**Directions for this task:** If a line in the records contains the word "will", count it; state the resulting number and nothing more.

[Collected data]
:::::
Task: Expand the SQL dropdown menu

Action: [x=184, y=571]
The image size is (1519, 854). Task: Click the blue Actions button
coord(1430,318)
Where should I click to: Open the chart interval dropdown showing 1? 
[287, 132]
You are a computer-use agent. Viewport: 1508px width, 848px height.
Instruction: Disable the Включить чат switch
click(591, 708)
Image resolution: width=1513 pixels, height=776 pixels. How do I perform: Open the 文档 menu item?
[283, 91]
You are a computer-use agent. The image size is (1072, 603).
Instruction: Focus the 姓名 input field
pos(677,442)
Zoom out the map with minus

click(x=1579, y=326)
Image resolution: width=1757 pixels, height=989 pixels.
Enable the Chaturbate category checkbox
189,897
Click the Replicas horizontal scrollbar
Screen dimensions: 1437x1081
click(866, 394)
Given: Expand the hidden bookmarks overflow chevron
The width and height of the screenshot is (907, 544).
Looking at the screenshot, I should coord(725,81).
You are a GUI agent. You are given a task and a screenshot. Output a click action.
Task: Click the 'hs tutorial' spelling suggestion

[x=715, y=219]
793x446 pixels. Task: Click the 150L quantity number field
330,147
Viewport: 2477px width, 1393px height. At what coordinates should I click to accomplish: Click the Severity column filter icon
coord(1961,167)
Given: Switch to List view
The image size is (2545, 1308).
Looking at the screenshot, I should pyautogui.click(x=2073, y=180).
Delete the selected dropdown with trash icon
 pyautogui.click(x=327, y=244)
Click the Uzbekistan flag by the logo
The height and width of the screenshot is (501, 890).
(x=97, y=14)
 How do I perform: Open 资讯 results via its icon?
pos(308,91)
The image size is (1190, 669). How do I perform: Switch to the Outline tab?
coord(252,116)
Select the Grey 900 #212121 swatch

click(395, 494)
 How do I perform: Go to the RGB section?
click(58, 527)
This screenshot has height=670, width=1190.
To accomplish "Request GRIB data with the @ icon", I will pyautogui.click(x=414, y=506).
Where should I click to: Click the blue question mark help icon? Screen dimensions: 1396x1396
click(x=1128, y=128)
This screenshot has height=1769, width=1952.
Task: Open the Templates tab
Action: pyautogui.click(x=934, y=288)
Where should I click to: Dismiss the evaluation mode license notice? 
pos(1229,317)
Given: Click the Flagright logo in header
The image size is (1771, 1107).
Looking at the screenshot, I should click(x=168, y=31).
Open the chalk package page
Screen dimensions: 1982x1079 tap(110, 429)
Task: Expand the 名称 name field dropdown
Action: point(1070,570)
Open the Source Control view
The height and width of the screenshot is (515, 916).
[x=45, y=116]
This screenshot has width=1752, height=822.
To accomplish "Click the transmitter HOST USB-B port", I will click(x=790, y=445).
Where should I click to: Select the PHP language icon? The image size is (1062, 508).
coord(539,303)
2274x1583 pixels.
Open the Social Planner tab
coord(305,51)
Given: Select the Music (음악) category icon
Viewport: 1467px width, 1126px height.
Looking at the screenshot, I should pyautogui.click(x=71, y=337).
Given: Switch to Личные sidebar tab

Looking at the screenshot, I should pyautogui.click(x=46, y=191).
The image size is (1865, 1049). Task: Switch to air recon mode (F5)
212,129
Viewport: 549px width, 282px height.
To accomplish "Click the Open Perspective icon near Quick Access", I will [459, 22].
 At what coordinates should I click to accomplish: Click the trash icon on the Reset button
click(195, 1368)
:::::
**Exercise solution:** 3